> _ASSIGNMENT_:
Each line of the listing where the string "Task" appears is to be identified and copied.

::::::

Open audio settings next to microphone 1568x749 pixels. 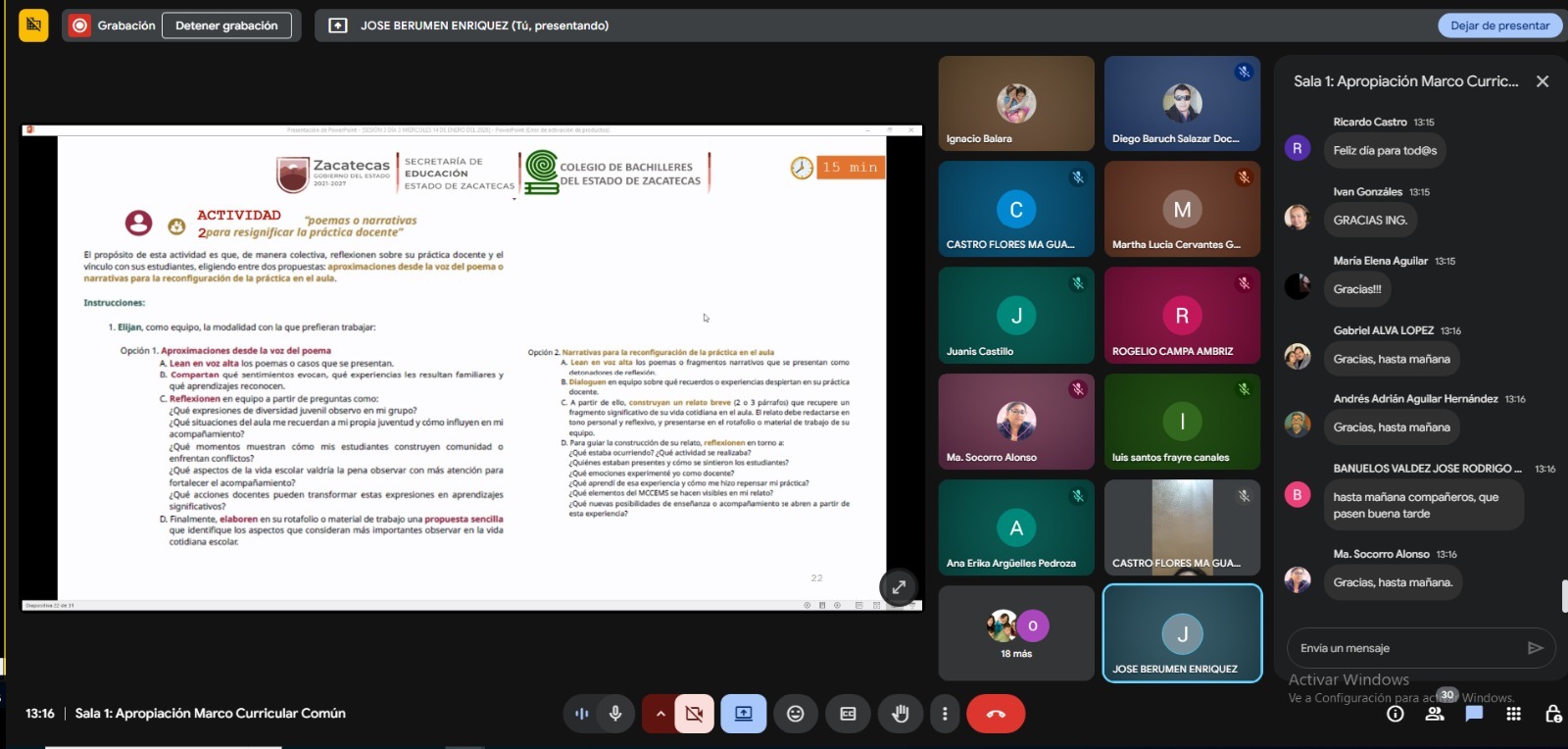pyautogui.click(x=581, y=714)
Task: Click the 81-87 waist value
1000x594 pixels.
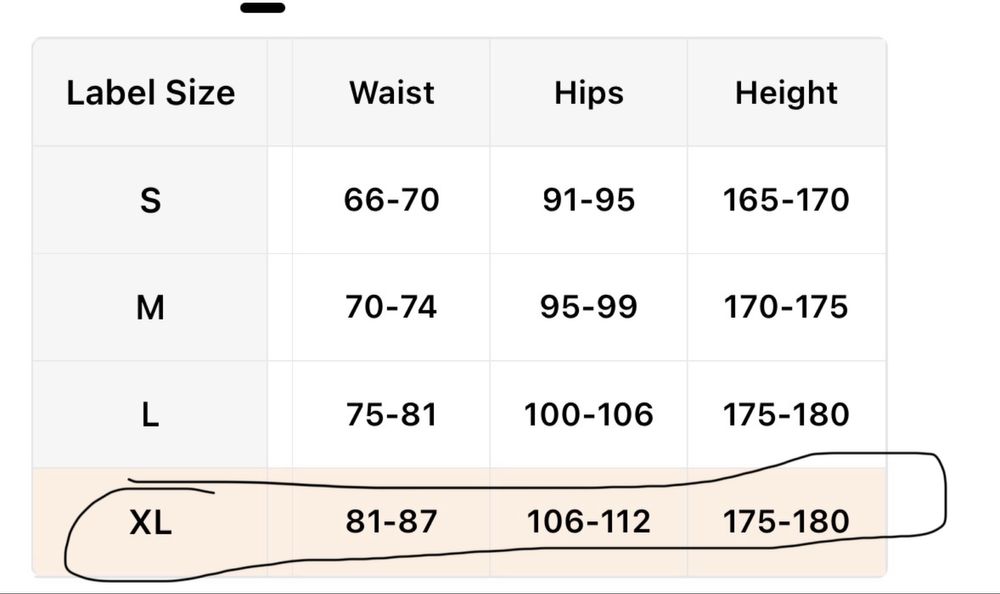Action: [391, 521]
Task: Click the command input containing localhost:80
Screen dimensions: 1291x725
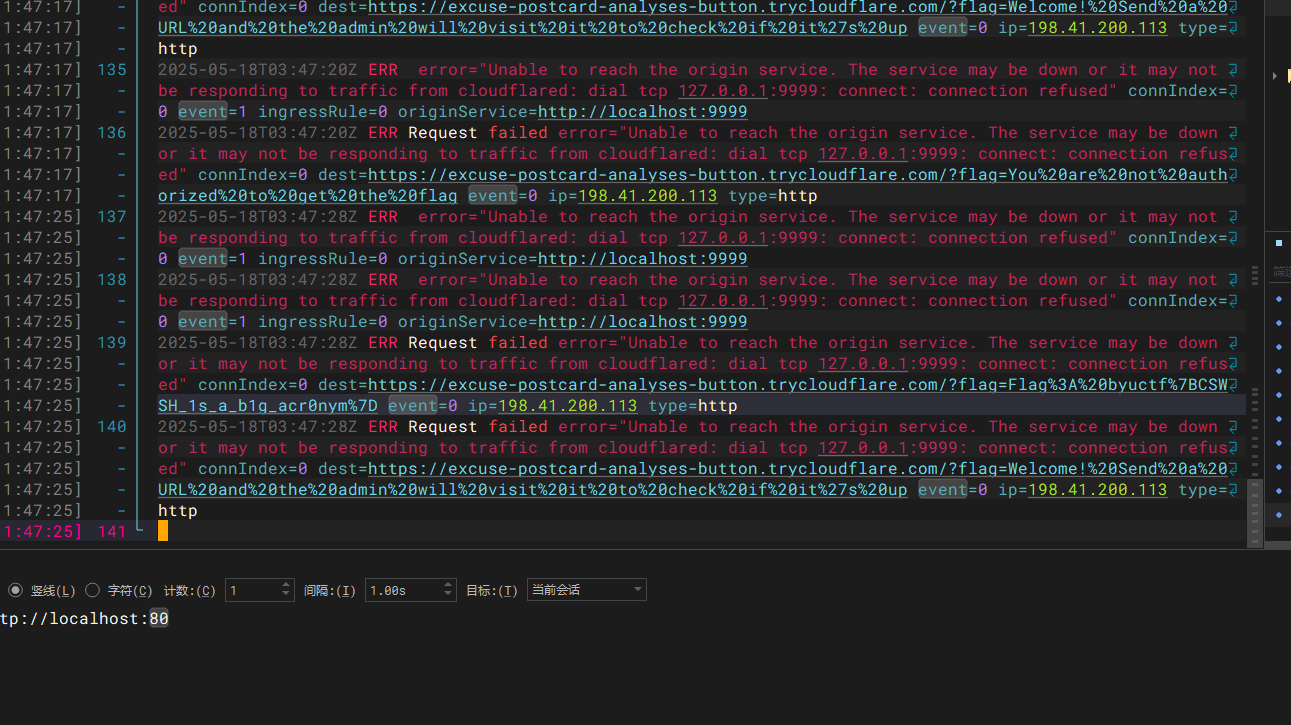Action: tap(85, 619)
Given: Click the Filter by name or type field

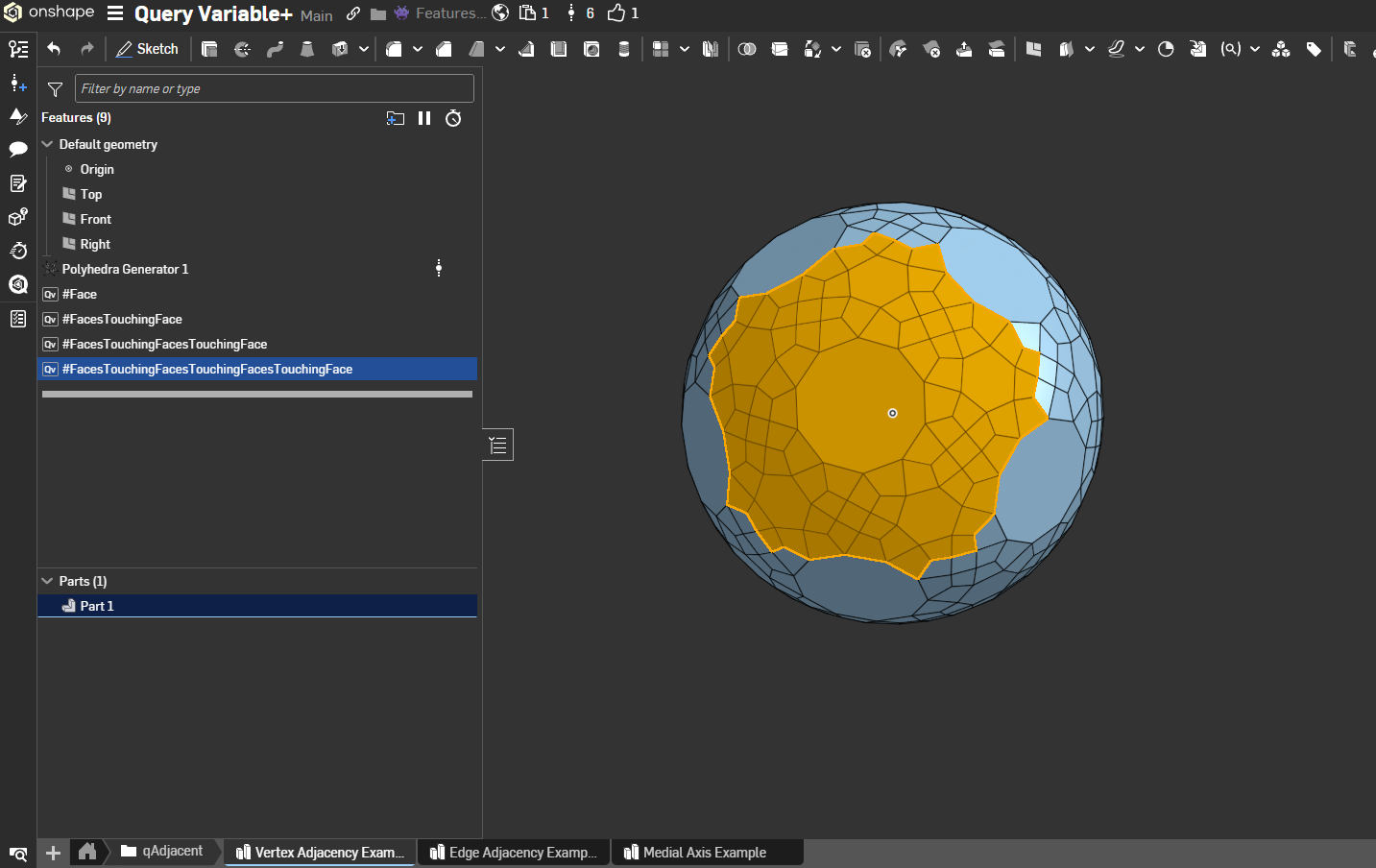Looking at the screenshot, I should [x=274, y=88].
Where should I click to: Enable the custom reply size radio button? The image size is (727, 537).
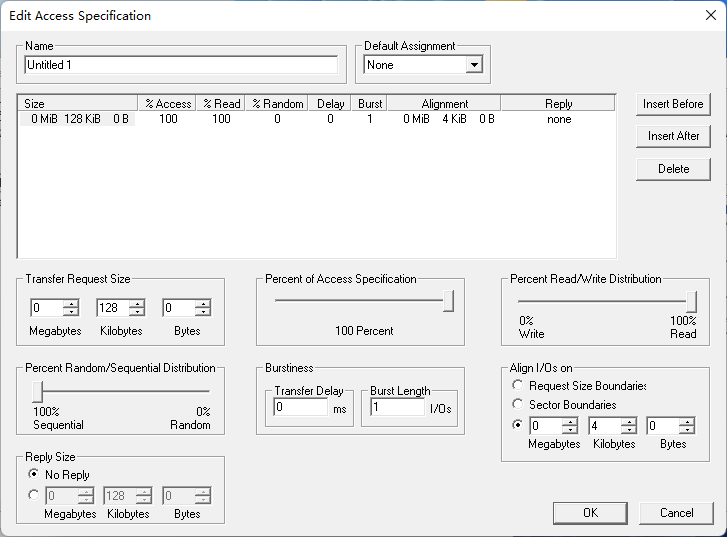[x=34, y=494]
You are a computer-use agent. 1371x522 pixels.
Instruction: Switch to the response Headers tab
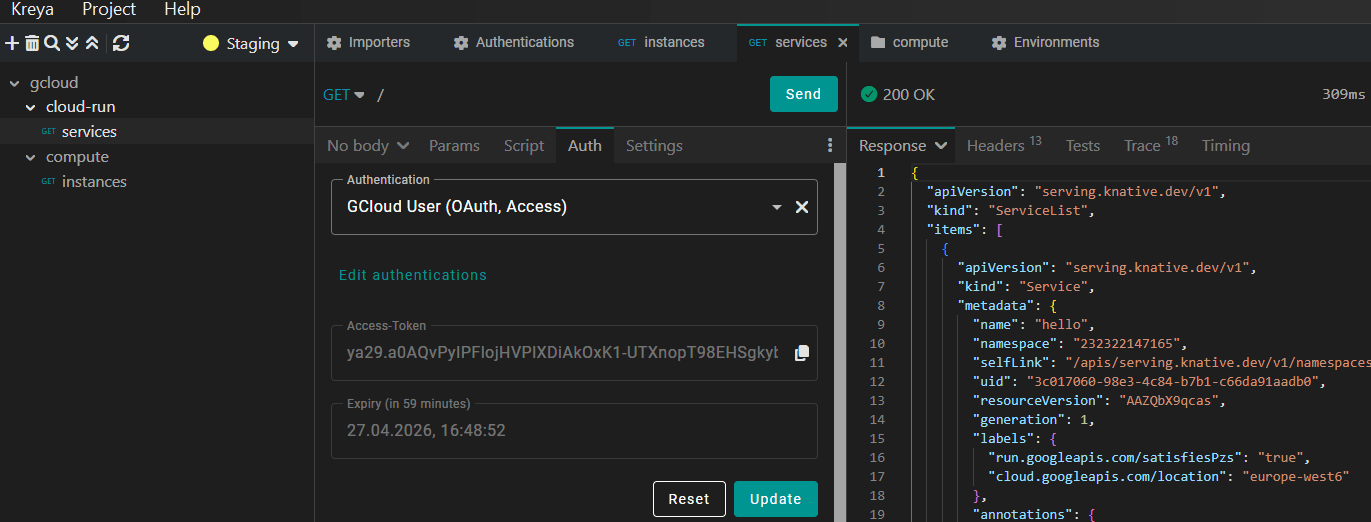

::::::

> _ANSWER BOX_:
Task: Click the 81-87 waist value
Task: Click the command input containing localhost:80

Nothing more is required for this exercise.